When looking at interventions such as forest certification, community forestry, and payments for ecosystem services, we evaluated the evidence for how well those strategies delivered measurable outcomes for the environment, social welfare, and local economies. To be sure, the NGOs that run advocacy campaigns aiming to deliver successful forest conservation also hope to provide social and economic benefits to local forest communities, but it’s nearly impossible to determine how much they contribute to these outcomes, and almost definitely impossible to quantify those impacts.

One theme that emerged from our analysis was that there is no single, straightforward way of viewing the effectiveness of environmental advocacy, as it depends on what timeframe you’re looking at and how you define “success” for any given campaign. If you define success as shorter-term victories, such as a campaign’s specific demand set being met, then it can certainly be said that there has been much success. Advocacy campaigns have persuaded an increasing number of companies to pledge to do business in a more sustainable manner by joining non-state market-driven bodies like the New York Declaration on Forests, or to adopt policies like Zero Deforestation Commitments, for instance.

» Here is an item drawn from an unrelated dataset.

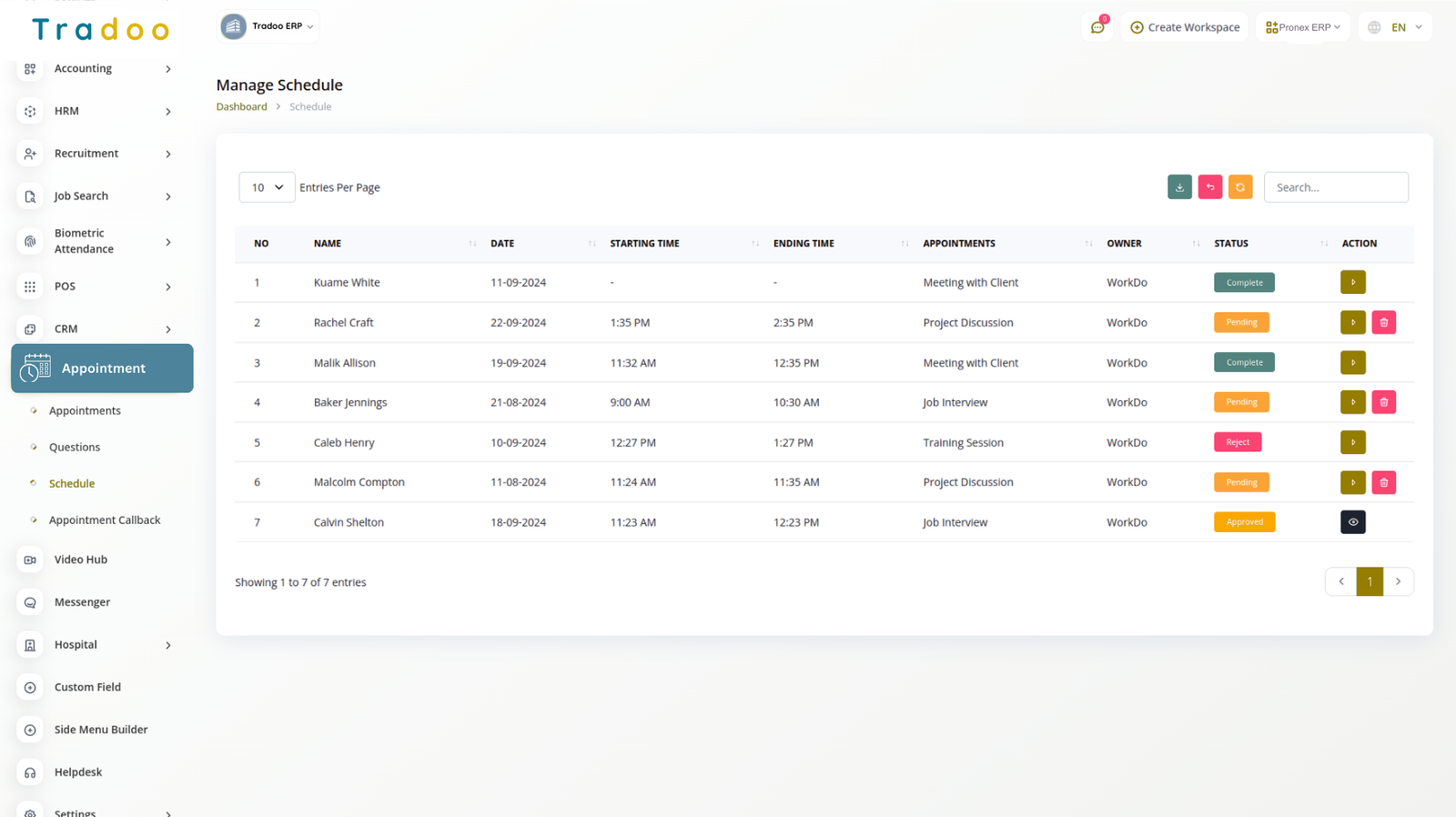Open the chat notifications icon

(x=1097, y=27)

A 2007 study that looked at environmental campaigns targeting Indonesian pulp and paper company APRIL provides an example of how differing definitions of success can inform the strategies employed by NGOs in waging their campaigns. Researchers found that “There are significant differences of opinion between the NGOs on APRIL’s progress as well as the route to encouraging sustainable forest management in Indonesia… Part of these differences of opinion is based on the strategy employed by the groups; with WWF willing to accept a step wise approach to the company improving its operations, whilst [Friends of the Earth] Finland seeks an all or nothing method.”

If you define success as more transformative change, however, then the effectiveness of environmental advocacy has been much more limited. A 2017 article that looked at the rise of brand-focused activism targeting the palm oil sector over its impact on tropical forests found that advocacy campaigns may have succeeded in raising awareness of the issue and pushing companies to adopt new sustainability policies, but that they hadn’t achieved much conservation on the ground:

Campaigns since 2007 to demand that brands stop buying palm oil linked to tropical deforestation confirm the rising influence over corporate policies and market demand. Many activists are portraying the outcomes as ‘victories’ toward saving rainforests. Yet, three factors are limiting the value for improving on-the-ground management: industry influence over, and governance limits of, palm oil certification; ongoing sales of uncertified palm oil as demand shifts to nonbrand buyers; and illegalities and weak regulatory enforcement in producer countries, notably Indonesia and Malaysia.

The author of that article added that “the power of brand-focused activism is rising in terms of its capacity to influence the aspirational pledges and purchasing policies of brand manufacturers and retailers, but remains a weak intervention to improve environmental management in tropical countries.” Ultimately, the author concludes: “scholars and activists should be very wary — and far more critical — of the claim that brand focused activism is a powerful way to protect tropical ecosystems.”